Localtis Info - 15/09/2010

L’Anil souligne les contrastes géographiques du PTZ dans l’immobilier neuf

Habitat

L’Agence nationale pour l’information sur le logement (Anil) publie une brève mais intéressante étude sur l’approche géographique de l’accession sociale à la propriété. Alors que le prêt à taux zéro (PTZ) est au coeur du nouveau dispositif d’aide à l’accession à la propriété présenté par le chef de l’Etat le 14 septembre (voir notre article ci-contre), l’étude s’intéresse aux émissions d’offres de PTZ au cours de la période 2005-2009 (durant laquelle les conditions du prêt sont demeurées inchangées). Depuis l’ouverture, en 2005, du PTZ à l’acquisition de logements anciens sans obligation de travaux, l’acquisition dans le neuf est devenue largement minoritaire.
 
Le principal enseignement de l’étude réside dans l’importance des contrastes. Si les PTZ utilisés pour financer des acquisitions dans l’ancien concernent très largement des ménages de petite taille et financent majoritairement des appartements, l’accession aidée dans le neuf est surtout le fait de familles avec enfants qui font construire ou - de façon beaucoup plus rare - achètent à un promoteur des maisons individuelles. Le logement individuel représente au total 84% des opérations d’accession dans le neuf financées au moyen d’un PTZ. Compte tenu de cette très forte prédominance de la maison individuelle, le PTZ dans le neuf intervient surtout dans des zones à faible densité, allant des territoires ruraux aux zones périurbaines. A l’inverse, l’accès à la propriété dans le collectif neuf par le biais du PTZ concerne surtout les zones les plus denses, comme les agglomérations parisienne et lyonnaise, la Côte d’Azur et le Genevois.
 
Sur un plan géographique, les contrastes apparaissent également très marqués, même au sein des zones rurales et périurbaines. Ainsi, l’ouest de la France concentre une grande part des PTZ neuf, avec une prédominance de la maison individuelle y compris dans les départements disposant de grands centres urbains (Ille-et-Vilaine, Loire-Atlantique, Gironde...). Dans les départements plus ruraux, comme la Vendée ou le Finistère, le logement individuel représente même la quasi-totalité des PTZ neuf. A l’inverse, l’accession aidée dans le neuf est peu présente dans la plupart des départements urbains, même lorsqu’ils connaissent un fort dynamisme démographique (Haute-Garonne ou Hérault).

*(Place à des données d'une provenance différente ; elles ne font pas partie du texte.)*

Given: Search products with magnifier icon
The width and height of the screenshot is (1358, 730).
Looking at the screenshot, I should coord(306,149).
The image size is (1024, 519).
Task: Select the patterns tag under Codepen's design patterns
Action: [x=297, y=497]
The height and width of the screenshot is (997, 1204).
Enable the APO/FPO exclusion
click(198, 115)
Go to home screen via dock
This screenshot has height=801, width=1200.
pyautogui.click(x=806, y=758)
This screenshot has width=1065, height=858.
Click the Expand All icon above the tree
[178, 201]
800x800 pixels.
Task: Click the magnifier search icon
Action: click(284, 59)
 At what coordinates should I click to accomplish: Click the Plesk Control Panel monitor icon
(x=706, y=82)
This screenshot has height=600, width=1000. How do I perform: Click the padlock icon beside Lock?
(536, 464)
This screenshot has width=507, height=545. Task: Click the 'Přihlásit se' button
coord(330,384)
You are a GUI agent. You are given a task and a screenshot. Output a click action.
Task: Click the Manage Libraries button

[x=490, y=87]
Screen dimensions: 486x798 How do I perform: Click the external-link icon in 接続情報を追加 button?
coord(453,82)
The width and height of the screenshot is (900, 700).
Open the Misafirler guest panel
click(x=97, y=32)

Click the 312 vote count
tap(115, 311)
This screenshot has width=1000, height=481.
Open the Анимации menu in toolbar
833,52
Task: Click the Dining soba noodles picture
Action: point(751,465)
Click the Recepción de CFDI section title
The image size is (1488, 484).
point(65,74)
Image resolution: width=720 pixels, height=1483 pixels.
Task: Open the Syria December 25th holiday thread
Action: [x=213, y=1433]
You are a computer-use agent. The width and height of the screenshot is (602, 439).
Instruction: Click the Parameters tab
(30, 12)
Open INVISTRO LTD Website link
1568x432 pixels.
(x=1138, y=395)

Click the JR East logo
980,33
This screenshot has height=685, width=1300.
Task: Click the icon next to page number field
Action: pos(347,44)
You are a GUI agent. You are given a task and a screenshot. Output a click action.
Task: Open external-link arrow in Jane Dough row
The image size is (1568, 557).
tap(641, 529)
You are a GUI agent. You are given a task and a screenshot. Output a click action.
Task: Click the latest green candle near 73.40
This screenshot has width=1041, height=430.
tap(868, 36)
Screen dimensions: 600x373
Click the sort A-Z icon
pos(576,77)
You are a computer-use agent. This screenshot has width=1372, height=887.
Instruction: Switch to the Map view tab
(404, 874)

Les contrastes sont tels que l’Anil se demande si l’on peut "penser qu’il existe un tropisme pour la maison individuelle en Bretagne et dans les Pays-de-la-Loire". Elle répond d’ailleurs par l’affirmative, en constatant que l’accession à la propriété dans ces régions ne se conçoit guère qu’en maison individuelle.
 
La seconde partie de l’étude est consacrée au rôle du PTZ dans l’extension du périurbain. Il apparaît en effet que près de la moitié des PTZ neuf accordés sur la période 2005-2009 concerne le périurbain de proximité, le rural en voie de périurbanisation et le rural en transition. Les différentes catégories de rural proprement dit (petites villes rurales, rural agricole, rural ouvrier, rural à attractivité touristique...) ne représentent qu’environ 30% des PTZ neuf et les zones urbanisées 25%. Plusieurs raisons expliquent ces choix des accédants : prix du foncier, qualité du réseau routier qui autorise l’éloignement du lieu de travail... Mais en s’appuyant sur l’exemple de Rennes, l’Anil estime également que "l’action des collectivités locales en faveur de l’accession à la propriété est probablement aussi un facteur qu’il faut prendre en compte pour expliquer à la fois le dynamisme de l’accession dans le neuf et sa répartition géographique".